Problem description
Below is a listing; reproduce each line of it exactly.

Information
######

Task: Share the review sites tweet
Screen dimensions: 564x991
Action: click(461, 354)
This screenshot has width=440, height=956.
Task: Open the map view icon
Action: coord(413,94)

######

Response to the task
Task: Share the review sites tweet
Screen dimensions: 564x991
Action: click(461, 354)
This screenshot has width=440, height=956.
Task: Open the map view icon
Action: coord(413,94)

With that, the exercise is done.